Crise climática: Previsão do tempo não é quadro de humor

Por Valessa Prado, para Coletiva.net

Valessa Prado - Crédito: Arquivo pessoal

"Porto Alegre, 14 de junho. Tempo bom na capital gaúcha. Nos termômetros, 29 graus". A frase é hipotética, mas apresenta um modelo real utilizado por veículos de comunicação para informar as condições climáticas do dia. Se pararmos para observar, há um equívoco nesta sentença. Vinte e nove graus é totalmente fora do esperado para junho. Então, onde está o tempo bom? Esse sempre foi um questionamento que fiz ao ouvir esse tipo de afirmação - o tempo é bom para quem? 

Nos últimos dias, eventos climáticos extremos estão sendo sentidos na pele pela população brasileira. No Rio Grande do Sul, as chuvas acima da média acarretam em estragos há meses. O descontrole ocasionado pelas mudanças no clima, fruto de uma exploração desenfreada dos recursos naturais e da irresponsabilidade com o meio ambiente, é nítido e vem sendo alertado há décadas. Mas, será que de forma eficiente?

A crise climática, em alguns casos, é tratada de forma descontraída e engraçada. Na semana em que os estados da região sudeste registraram recordes de temperatura, com calor extremo e nocivo à saúde, teve telejornal que utilizou dos próprios âncoras para protagonizar uma cena teatral de humor, onde ambos encontravam-se sentados em cadeiras de praia, utilizando acessórios de verão e sorrindo diante do fato. Parece piada. E foi mesmo. 

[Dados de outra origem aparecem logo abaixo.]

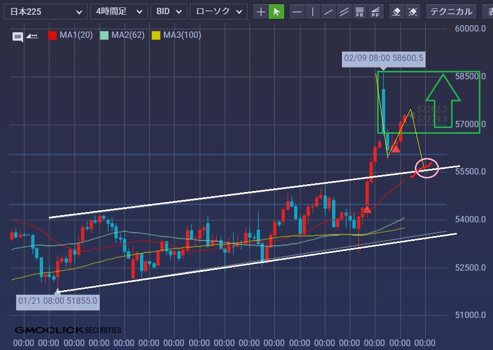Click the eraser delete-object tool

tap(397, 12)
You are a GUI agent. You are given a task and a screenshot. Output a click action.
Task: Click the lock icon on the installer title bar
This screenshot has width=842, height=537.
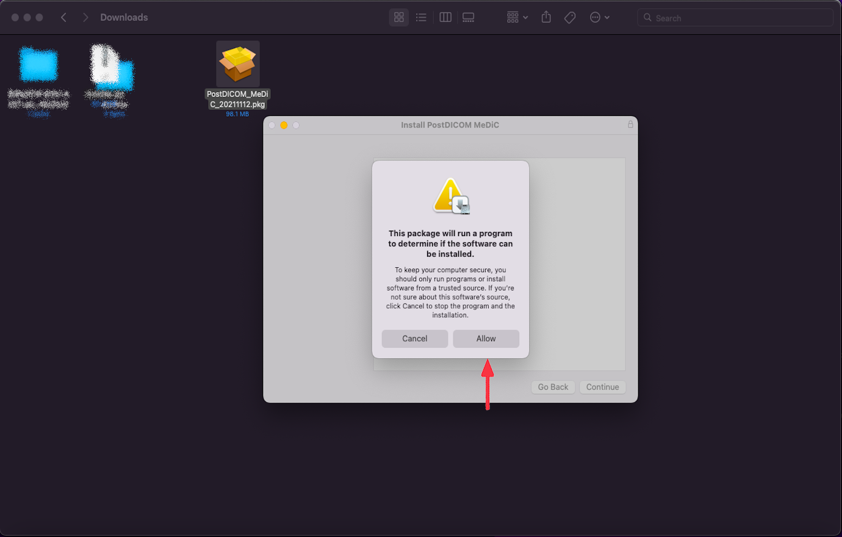(x=630, y=124)
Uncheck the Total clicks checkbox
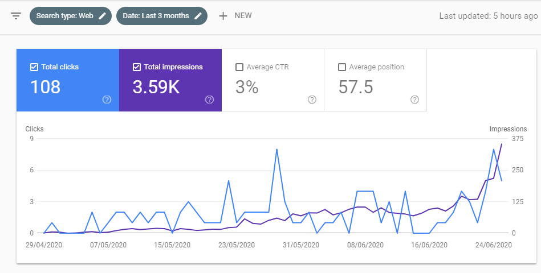This screenshot has height=273, width=541. (34, 67)
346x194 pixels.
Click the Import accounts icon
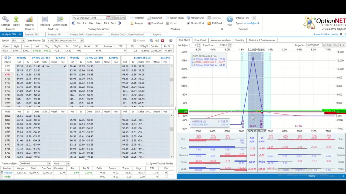coord(16,20)
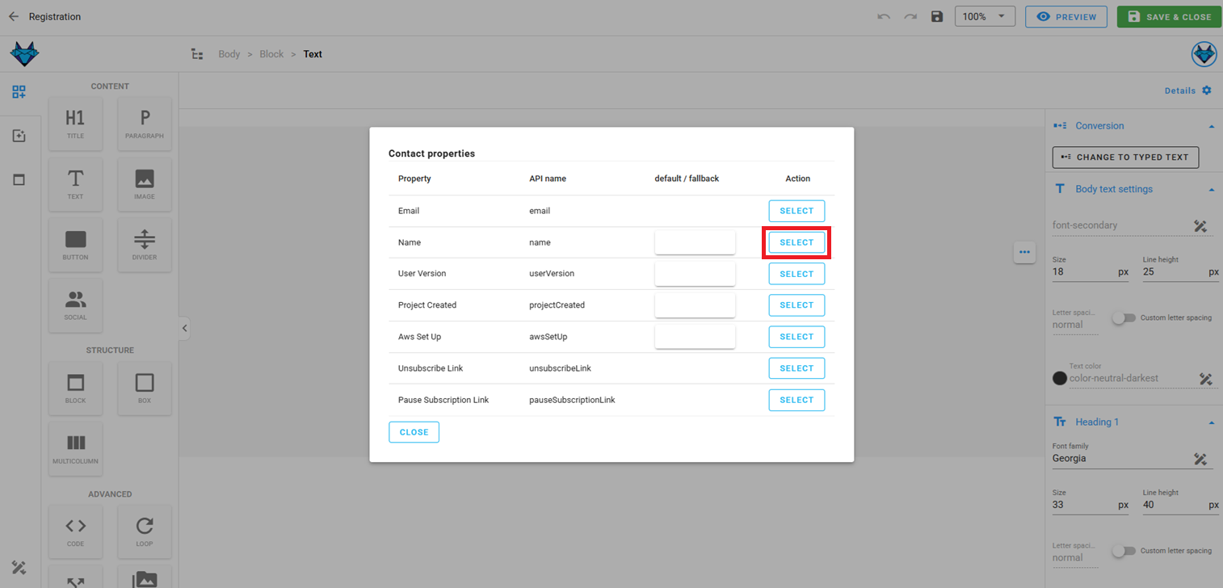This screenshot has height=588, width=1223.
Task: Click the save icon in the toolbar
Action: pos(936,16)
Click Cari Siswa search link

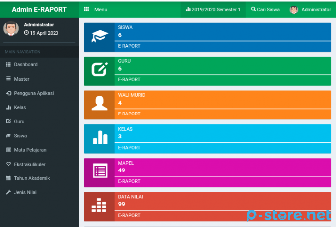(265, 9)
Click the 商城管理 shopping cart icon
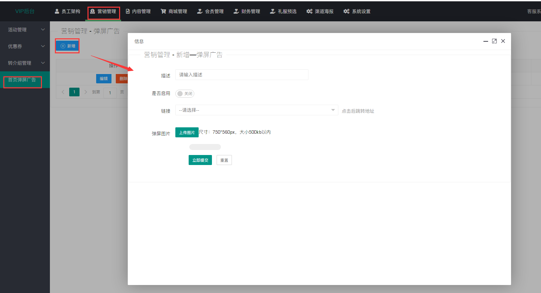The image size is (541, 293). [x=163, y=11]
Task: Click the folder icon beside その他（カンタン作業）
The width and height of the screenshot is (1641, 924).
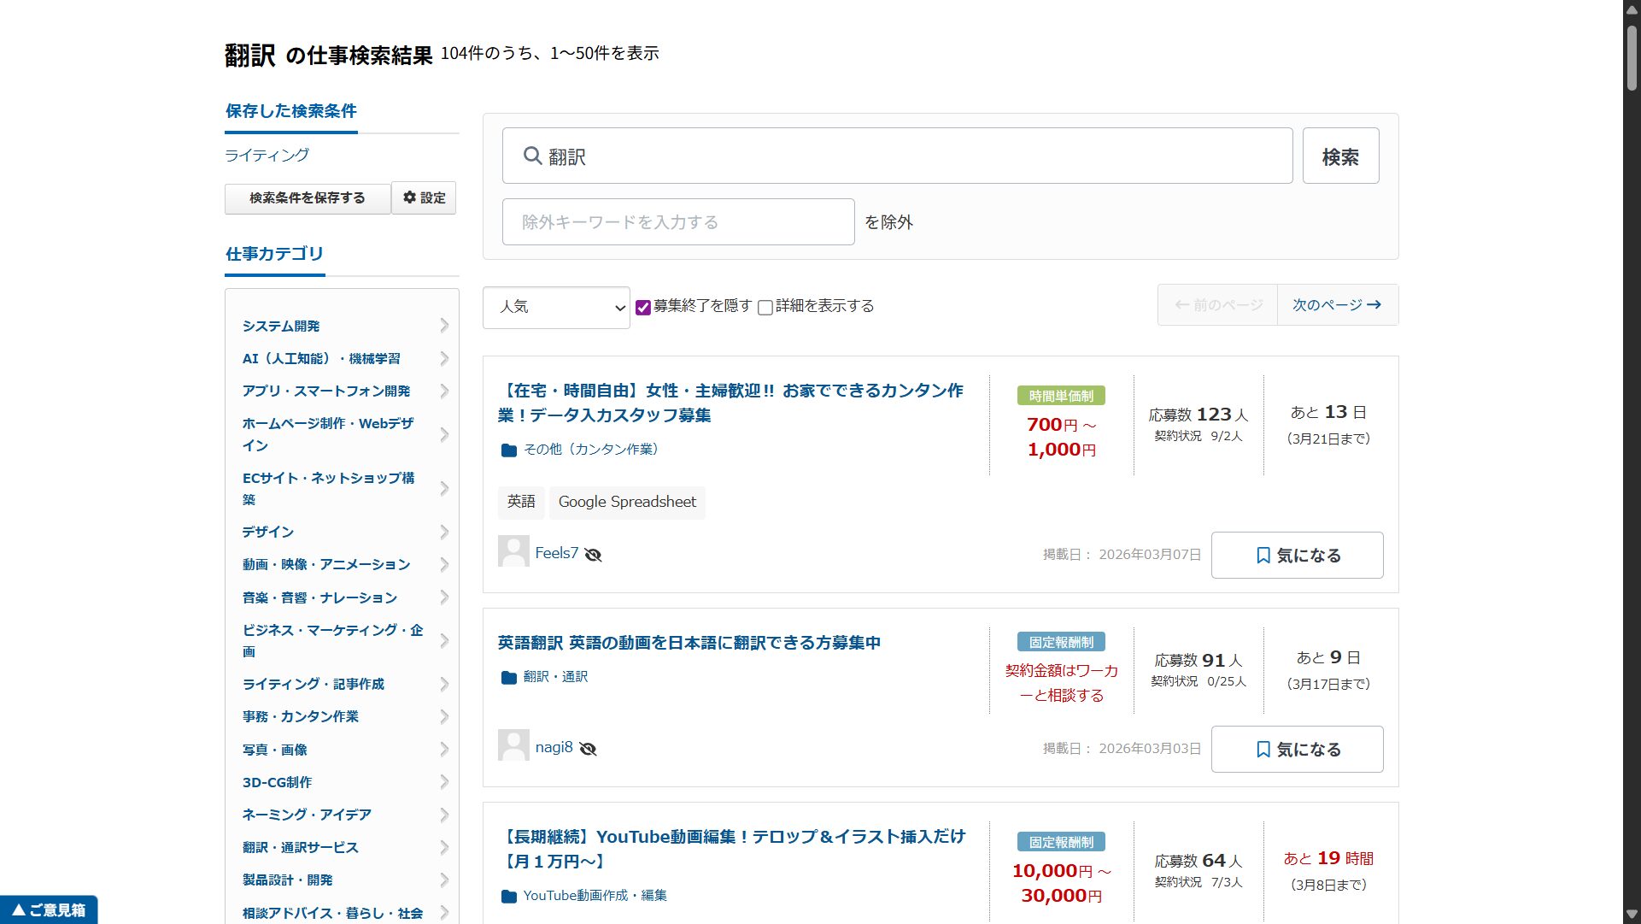Action: (509, 450)
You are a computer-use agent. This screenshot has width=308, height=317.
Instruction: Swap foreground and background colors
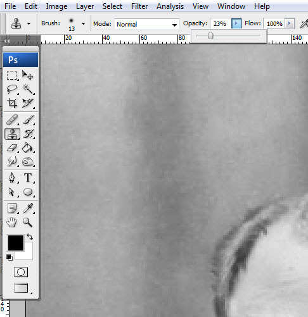click(30, 237)
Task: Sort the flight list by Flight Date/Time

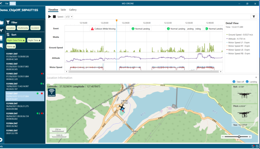Action: tap(16, 40)
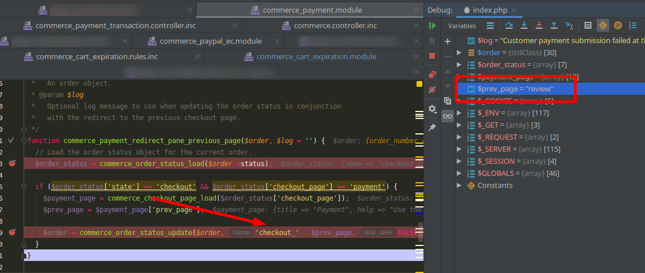
Task: Toggle breakpoint on the $order_status load line
Action: pyautogui.click(x=12, y=164)
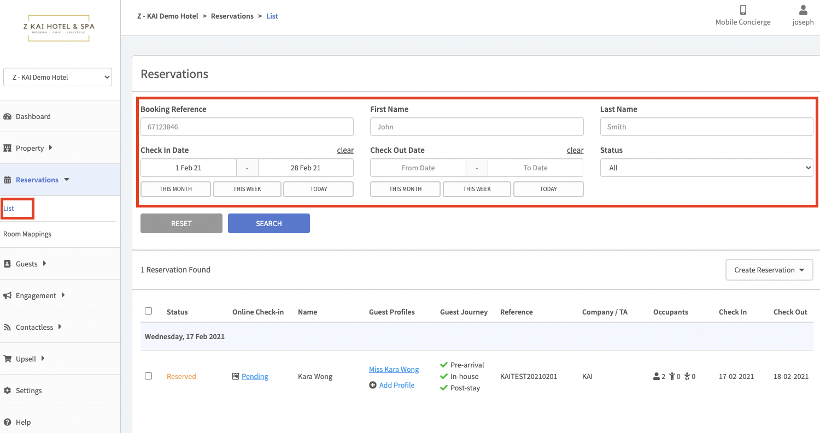Open Room Mappings in the sidebar
The width and height of the screenshot is (820, 433).
[27, 234]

Talvez não exista um entendimento claro de que as tragédias estão presentes em todas as alterações do clima. Nota-se que a enchente - evento que deve realmente contar com uma cobertura especial - necessita de mais seriedade do que uma onda de calor acima da média. Alguns jornalistas deixam claro as suas preferências, onde o "verão fora de época" chega a ser, por vezes, celebrado. O mesmo acontece com o temporal que decorre das altas temperaturas, tratado como "alívio para o calorão". O fenômeno não pode ser abordado apenas como um refresco. Todas as mudanças estão interligadas e devem ser noticiadas com respeito, empatia e cumprindo não apenas a missão de informar, mas de transformar. A previsão do tempo não é um quadro de humor e entretenimento, é jornalismo.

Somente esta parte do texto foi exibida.